Bir otomobilin direksiyonunda. Yollara vuruyorum kendimi. Koca yok, sevgili yok, arkadaş yok, çoluk yok, çocuk yok…

Kilometrelerce tek başına… Doğuya, batıya, kuzeye, güneye… Yalnızlığı değil, ama ‘geçici olarak’ tek başınalığı yaşamak istediğiniz dönemlerden biri.

Bir şort, atlet bir tişört ile… Tamam tamam şansımı zorlamayayım. Bir pantolon, bir kısa kollu tişört ile…

En uzun fıkra gibi…

Bunu yapmamda hiçbir yasal sınırlama yok değil mi?

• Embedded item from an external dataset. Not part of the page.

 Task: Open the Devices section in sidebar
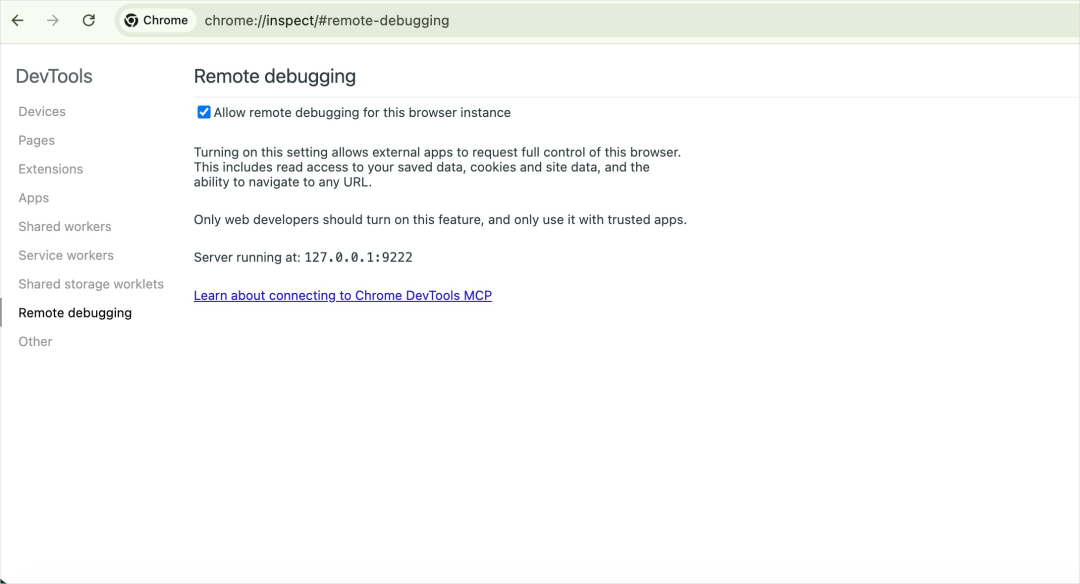coord(42,112)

Yapanlar vardır. Ama ben yapabilir miyim?

Hayır.

‘Hayır’ kelimesini kullanırken, bütün cesaretli insanlar gözümün önünde saygı geçidinde bulunuyor.

Her şeyi yapmakta özgürüz.

Mi acaba?

Bu sihirli kelimenin tanımı nedir?

Kimseye zarar vermeden istediğimizi yapabilmek…

Kağıt üzerinde yapabileceklerinizi pratikte yapmanızın önüne ‘töresel, yöresel vs’ nedenler geçiyorsa; sadece kadın olarak değil, erkek olarak da sürekli bir güvenlik endişeniz varsa; etrafınıza sürekli olarak mobil parmaklıklar örülüyorsa…

Gece araba kullanırken erkek efekti vermek için hâlâ saçlarımızı toplarken ya da şapka takmak zorunda kalırken, hangi özgürlükten bahsediyoruz ki biz…

18 bin kilometre duble yol yaptın da bana mı yaptın!

Cevap bırakın

E-posta hesabınız yayımlanmayacak.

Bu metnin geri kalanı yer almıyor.